At Columbus they had a similar occasion except that it was for me at least only an afternoon performance and the candidates were not megaphoned to the platform as at Cleveland. It was Saturday and I was anxious to get away from there in time to get home for Sunday. I was consequently very happy to learn when I got through with my remarks that I had time enough to catch the late afternoon train for Cincinnati.

I excused myself and started toward an automobile that was in waiting to take me to the railway station. I was making haste rapidly but just as I was nearing the automobile I was rudely interrupted by two mock policemen, who, dressed up as police officials, with clubs in their hands, informed me that I was under arrest.

It was evident that it was a mock performance and that some kind of good natured indignity was intended. I explained that I was in haste to make the train and begged to be excused, but in an assumed rough manner and with rough tones I was told that "them kind of excuses would not go,” and was pushed into a patrol wagon, and with a gong ringing furiously was driven rapidly through the crowds to another part of the park, where I was pulled out of the wagon, and in true police court fashion hustled into the presence of a mock police judge, and there arraigned on a charge of having been guilty of an altercation with my opponents calculated to cause a breach of the peace. Thinking I would expedite matters I plead guilty. Thereupon the Judge fined me $2.50. I remarked that I would not only pay it willingly, but that to get away from there as soon as possible I would regard it as a great favor if they would be prompt in accepting my money. Thereupon the Judge announced that for using such language to the Court I was guilty of contempt and that he would raise my fine from $2.50 to $3.85. I paid this amount,

went back to the patrol, was rushed to my automobile, and reached the station just in time.

I do not mention these matters to complain of them, but only to illustrate how the great moral uplift that has submerged the whole country has reformed political methods. It is a pity that Salmon P. Chase, John Sherman, Allen G. Thurman, and George H. Pendleton should have missed all this; and what delightful reading an account of such an experience by the "Old Roman" would make!

If I had not been defeated I would tell a great many other things of like nature that came within my personal experience and under my personal observation in connection with that primary campaign.

If I were to tell all I know I fear it would be thought I am prejudiced against the primary system only because I was defeated.

The best defense I can make against that charge, if it should be made, is that in several speeches I made during that primary campaign I pointed out the undignified, ridiculous and irresponsible character of such performances.

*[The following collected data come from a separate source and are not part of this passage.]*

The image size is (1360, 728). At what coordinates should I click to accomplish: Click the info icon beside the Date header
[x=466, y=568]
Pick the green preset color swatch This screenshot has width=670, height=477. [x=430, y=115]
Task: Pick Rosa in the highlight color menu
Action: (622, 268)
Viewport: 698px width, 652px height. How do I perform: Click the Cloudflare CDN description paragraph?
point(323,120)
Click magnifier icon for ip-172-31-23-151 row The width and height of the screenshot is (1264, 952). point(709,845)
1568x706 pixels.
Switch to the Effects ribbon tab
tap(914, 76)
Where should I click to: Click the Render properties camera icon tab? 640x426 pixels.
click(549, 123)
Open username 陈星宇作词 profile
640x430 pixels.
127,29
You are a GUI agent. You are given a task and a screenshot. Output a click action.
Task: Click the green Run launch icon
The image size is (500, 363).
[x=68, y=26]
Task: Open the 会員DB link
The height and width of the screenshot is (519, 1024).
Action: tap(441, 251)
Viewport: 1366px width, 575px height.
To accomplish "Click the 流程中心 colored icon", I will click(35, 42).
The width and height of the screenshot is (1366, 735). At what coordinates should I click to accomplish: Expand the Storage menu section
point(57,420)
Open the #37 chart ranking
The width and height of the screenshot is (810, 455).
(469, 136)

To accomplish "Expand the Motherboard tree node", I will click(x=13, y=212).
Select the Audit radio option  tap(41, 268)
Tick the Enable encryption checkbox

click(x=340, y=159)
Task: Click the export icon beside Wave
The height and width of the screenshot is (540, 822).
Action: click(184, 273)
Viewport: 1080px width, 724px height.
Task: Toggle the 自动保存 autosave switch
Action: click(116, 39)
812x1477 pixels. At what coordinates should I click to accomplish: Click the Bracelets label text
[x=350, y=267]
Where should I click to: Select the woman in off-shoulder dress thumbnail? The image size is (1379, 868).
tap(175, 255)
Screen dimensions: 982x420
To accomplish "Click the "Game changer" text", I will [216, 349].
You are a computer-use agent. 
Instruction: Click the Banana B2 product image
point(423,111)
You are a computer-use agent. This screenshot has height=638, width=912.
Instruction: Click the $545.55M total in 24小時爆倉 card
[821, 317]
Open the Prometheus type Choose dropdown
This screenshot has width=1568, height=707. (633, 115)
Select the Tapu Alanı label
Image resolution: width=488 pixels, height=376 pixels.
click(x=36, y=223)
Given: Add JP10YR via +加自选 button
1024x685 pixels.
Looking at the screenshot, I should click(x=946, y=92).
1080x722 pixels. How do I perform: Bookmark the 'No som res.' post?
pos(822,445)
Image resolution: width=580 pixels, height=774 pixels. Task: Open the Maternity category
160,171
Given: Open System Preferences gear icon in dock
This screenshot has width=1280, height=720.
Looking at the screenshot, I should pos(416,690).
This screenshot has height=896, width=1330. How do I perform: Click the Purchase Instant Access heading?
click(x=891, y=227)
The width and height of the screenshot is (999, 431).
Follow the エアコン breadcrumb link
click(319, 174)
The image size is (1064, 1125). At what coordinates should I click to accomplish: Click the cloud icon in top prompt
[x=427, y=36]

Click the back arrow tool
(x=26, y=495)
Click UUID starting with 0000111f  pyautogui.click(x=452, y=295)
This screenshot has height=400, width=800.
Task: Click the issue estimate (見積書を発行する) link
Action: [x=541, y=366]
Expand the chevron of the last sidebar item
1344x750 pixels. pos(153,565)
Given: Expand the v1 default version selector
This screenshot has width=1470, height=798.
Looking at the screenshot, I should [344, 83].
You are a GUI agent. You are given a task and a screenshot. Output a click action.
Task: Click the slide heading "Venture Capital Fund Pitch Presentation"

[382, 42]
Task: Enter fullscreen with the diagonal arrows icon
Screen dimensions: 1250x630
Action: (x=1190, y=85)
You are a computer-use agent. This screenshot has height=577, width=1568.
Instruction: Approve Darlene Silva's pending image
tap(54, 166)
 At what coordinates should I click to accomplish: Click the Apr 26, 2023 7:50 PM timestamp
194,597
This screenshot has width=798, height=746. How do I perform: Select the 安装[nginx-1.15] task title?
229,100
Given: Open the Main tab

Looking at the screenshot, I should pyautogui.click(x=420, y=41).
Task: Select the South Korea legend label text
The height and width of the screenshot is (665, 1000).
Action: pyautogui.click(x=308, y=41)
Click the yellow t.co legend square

That is probably one reason I was defeated, but even if so I shall never regret it. The satisfaction of denouncing them was worth all it cost, no matter how much that may have been.

Such a way of nominating Governors, and Senators and Presidents and other important officials to carry on the public affairs of this great Nation and these great States and great municipalities is little short of a crime; and that crime is intensified by the fact that in such primaries not more than twentyfive per cent. of the electors participate; seldom that many, and most of those who do participate are from classes the least fit to determine such questions.

Without dwelling upon the matter further, I dismiss it with a sense of satisfaction that my public career was practically ended before such methods were known.

Anyone, except a blatant demagogue, equally familiar with the two systems, the old and the new, the Convention and the Primary, would unhesitatingly prefer the Convention even with the old time bosses on the front seats; although for doing

so he would probably incur the displeasure of the professional reformers who would tear down and destroy all things old and substitute therefor the impractical idealisms of so called progressiveism.

Such experiences as I have given enabled me to feel truly thankful when the end came that it was all over; even though I was defeated.

MA

CHAPTER L.

CONCLUSION.

ANY people have an idea that Senators and Representatives in Congress have an easy time discharging the duties of their office. Perhaps some Senators and Representatives do have, but that is not true of those who are capable, and willing; for every such Senator or Representative there is more work to be done than any man should be required to do. If a Senator be content to simply vote on general propositions, or to express the general trend of sentiment with respect to a question under discussion, he may be able to pick up enough in the cloak room or from the newspapers to enable him to stand muster; but if he should desire to participate in the debates in a helpful way he must thoroughly master his subject before undertaking to address such a body, so that he may express himself not only intelligently but accurately, and be able to answer any kind of interruptions; and to do this he will find it necessary to labor, as I did during the whole of my service in the Senate, almost without cessation from morning until night, and usually far into the night.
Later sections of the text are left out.